CANADIAN DRILLING UP
OGJ - The Petroleum Services Association of Canada (PSAC) has updated its 2017 Canadian Drilling Activity Forecast to reflect an increase in its projected total number of wells to be drilled during the year to 7,200 from 6,680.
PSAC based the update on average natural gas prices of $2.75/Mcf (Can.) for AECO, crude oil prices of $49.00/bbl (US) for West Texas Intermediate, and the Canada-US exchange rate averaging $0.77.
On a provincial basis for 2017, PSAC now estimates 3,604 wells to be drilled in Alberta, up from 1,900 wells in the original forecast. It is expected 580 wells will be drilled in British Columbia this year, with PSAC's revised forecast up 300 wells from the original forecast. The revised forecast for Saskatchewan now sits at 2,794 wells compared with 1,940 wells in the original forecast. Manitoba is forecasted to count 206 wells.
"One of the events that played out that was not well understood at the time of the original forecast was the relatively quick impact of the transfer of investment out of the oil sands into the conventional sector and, more specifically, towards liquid rich natural gas and light tight oil, which ultimately provide a faster return on investment dollars than the longer-term investment oil sands projects," explained Mark Salkeld, PSAC president and chief executive officer.
"This investment shift played an important role in taking a rig count from what we thought would be closer to 200 active rigs to well over 300 in first-quarter 2017," he said.
"The cost reductions from the services sector demanded by their customers are also still playing a significant role in helping with activity levels enabling [exploration and production] companies to drill more wells at less cost," Salkeld noted. "The downside to this is that slim services sector margins mean less funds available for new [research and development] and innovation.
"Only those players with deep pockets can continue to develop leading edge technologies and process solutions," he said. "The very unsophisticated and borderline archaic supply chain and collaboration relationships in Canada do not support a model for continuous improvement."

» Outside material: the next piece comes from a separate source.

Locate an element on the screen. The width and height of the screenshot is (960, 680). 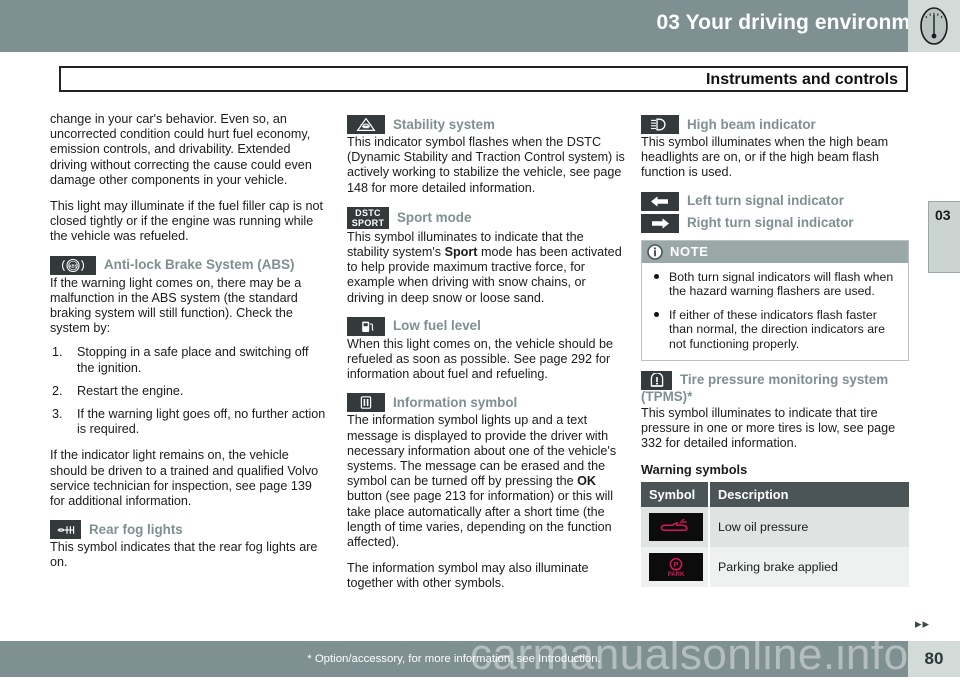
information-symbol-icon is located at coordinates (366, 402).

Salkeld continued, "Canada continues to struggle with its place in the world of energy supply given our lack of access to tidewater and public support for infrastructure, suggesting the lofty levels of activity seen in 2014 are likely a thing of the past. The decision last week by Petronas to abandon the Pacific NorthWest LNG project in BC is yet another sign that investors see better opportunities for their capital elsewhere."